Stored items
- - - - - - -

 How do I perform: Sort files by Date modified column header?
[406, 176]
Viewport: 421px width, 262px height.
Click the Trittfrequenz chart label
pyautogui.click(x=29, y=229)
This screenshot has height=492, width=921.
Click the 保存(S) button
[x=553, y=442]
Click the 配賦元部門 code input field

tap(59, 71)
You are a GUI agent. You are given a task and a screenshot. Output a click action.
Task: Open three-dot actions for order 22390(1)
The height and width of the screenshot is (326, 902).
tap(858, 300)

- - - - - - -

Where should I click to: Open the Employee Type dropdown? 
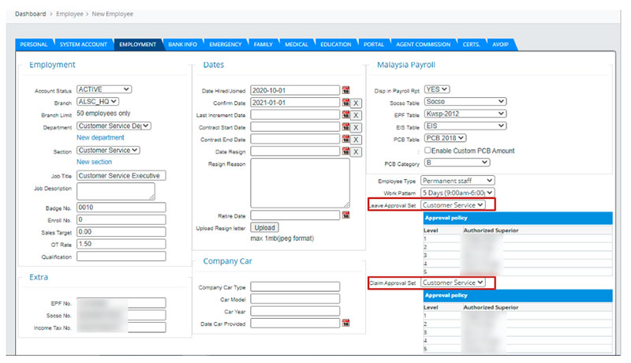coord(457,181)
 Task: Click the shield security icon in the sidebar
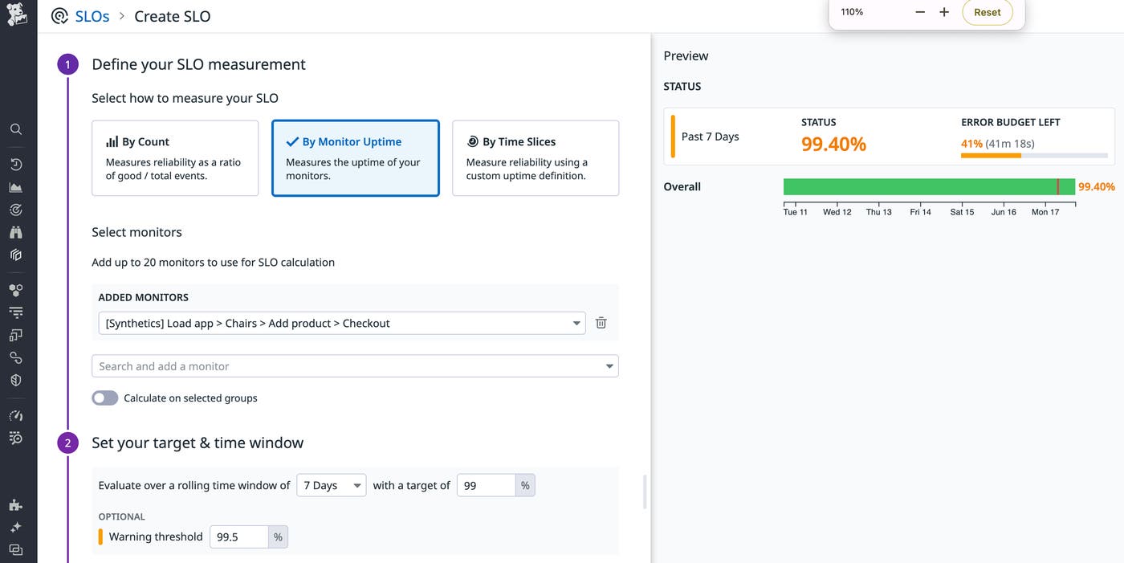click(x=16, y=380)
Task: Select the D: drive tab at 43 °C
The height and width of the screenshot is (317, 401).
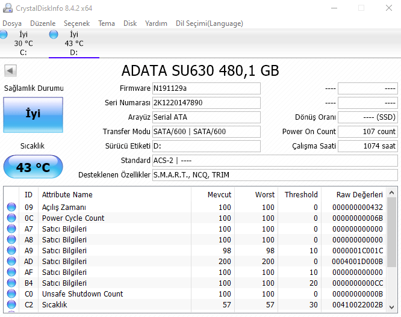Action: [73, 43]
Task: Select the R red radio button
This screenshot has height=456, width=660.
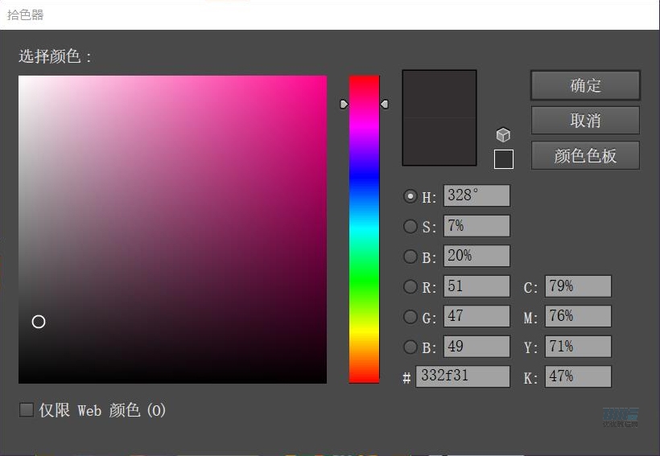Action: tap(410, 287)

- - - - - - -

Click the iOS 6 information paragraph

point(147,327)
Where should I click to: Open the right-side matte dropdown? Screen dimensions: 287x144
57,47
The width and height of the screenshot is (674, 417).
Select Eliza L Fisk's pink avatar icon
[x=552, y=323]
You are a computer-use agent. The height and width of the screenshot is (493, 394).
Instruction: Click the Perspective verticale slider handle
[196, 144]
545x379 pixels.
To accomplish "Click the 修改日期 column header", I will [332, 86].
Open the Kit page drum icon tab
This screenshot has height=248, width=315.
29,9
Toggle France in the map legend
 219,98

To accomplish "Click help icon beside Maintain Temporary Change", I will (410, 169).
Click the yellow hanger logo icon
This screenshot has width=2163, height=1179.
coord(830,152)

- - - - - - -

Your task is to copy each line of the data above that holds "agent".

You are a GUI agent. You are given a task and a screenshot. Output a click action.
You are a computer-use agent. The height and width of the screenshot is (493, 394).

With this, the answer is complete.